_Provided information_

>>

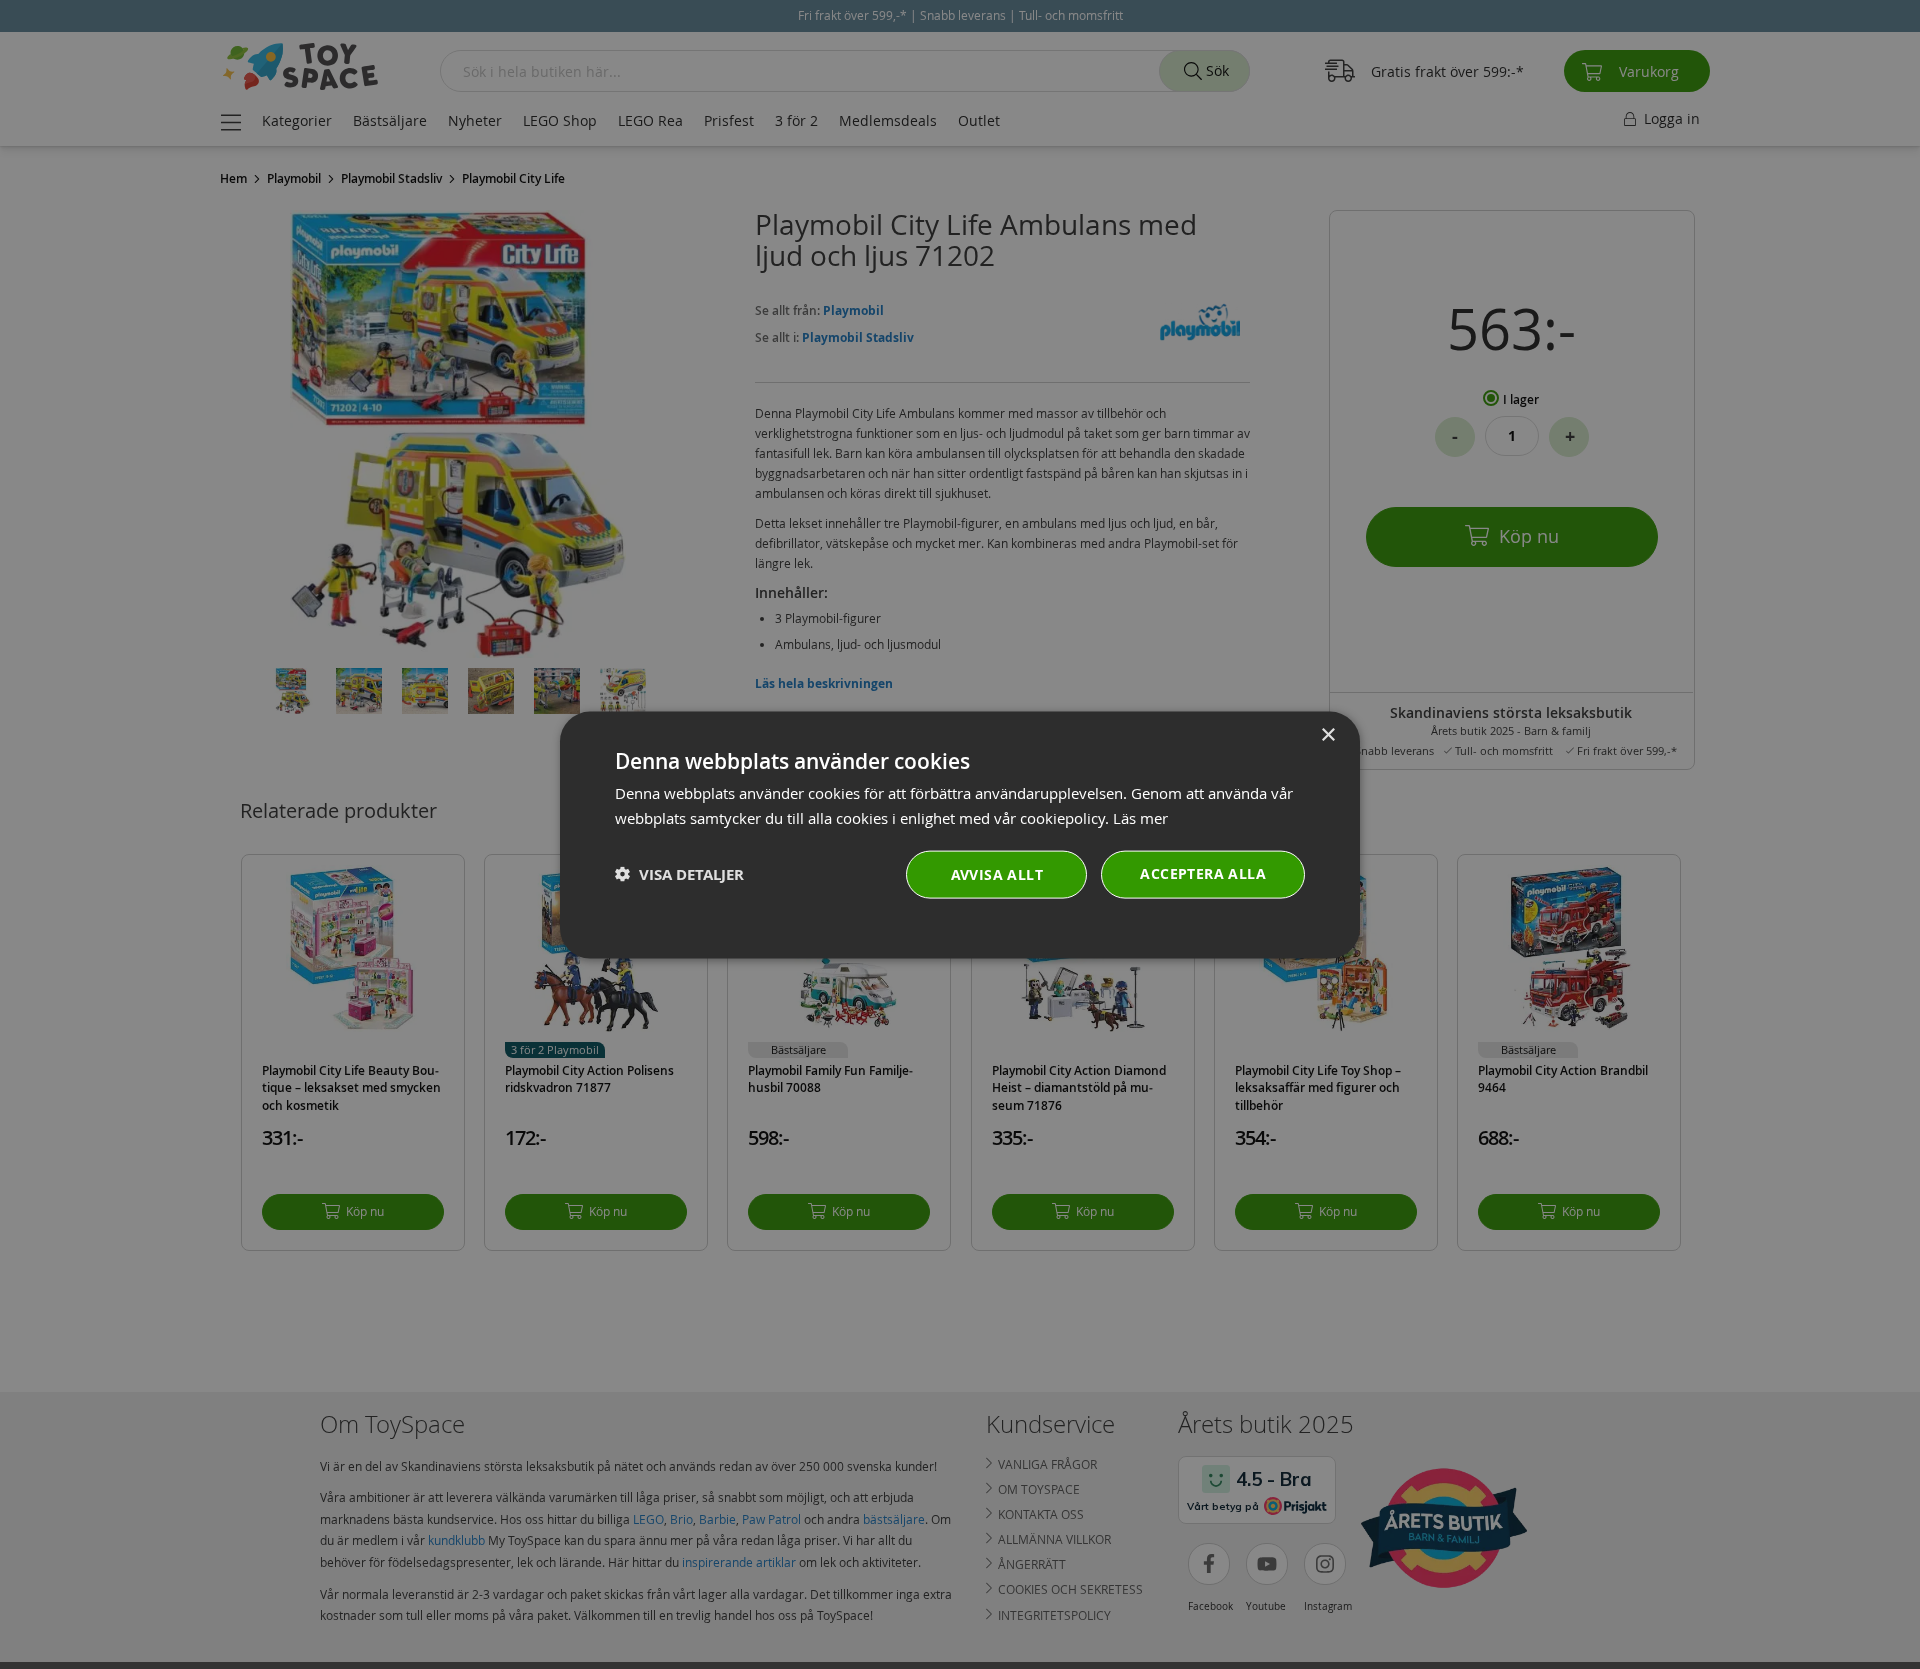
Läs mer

<<
>>

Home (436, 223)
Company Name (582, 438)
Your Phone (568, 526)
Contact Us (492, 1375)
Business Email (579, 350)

<<

_Activity_
Retype only this portion of the data above: the line containing "Home (436, 223)", the line containing "Business Email (579, 350)", and all lines between them, exactly.

_Problem solution_
Home (436, 223)
Company Name (582, 438)
Your Phone (568, 526)
Contact Us (492, 1375)
Business Email (579, 350)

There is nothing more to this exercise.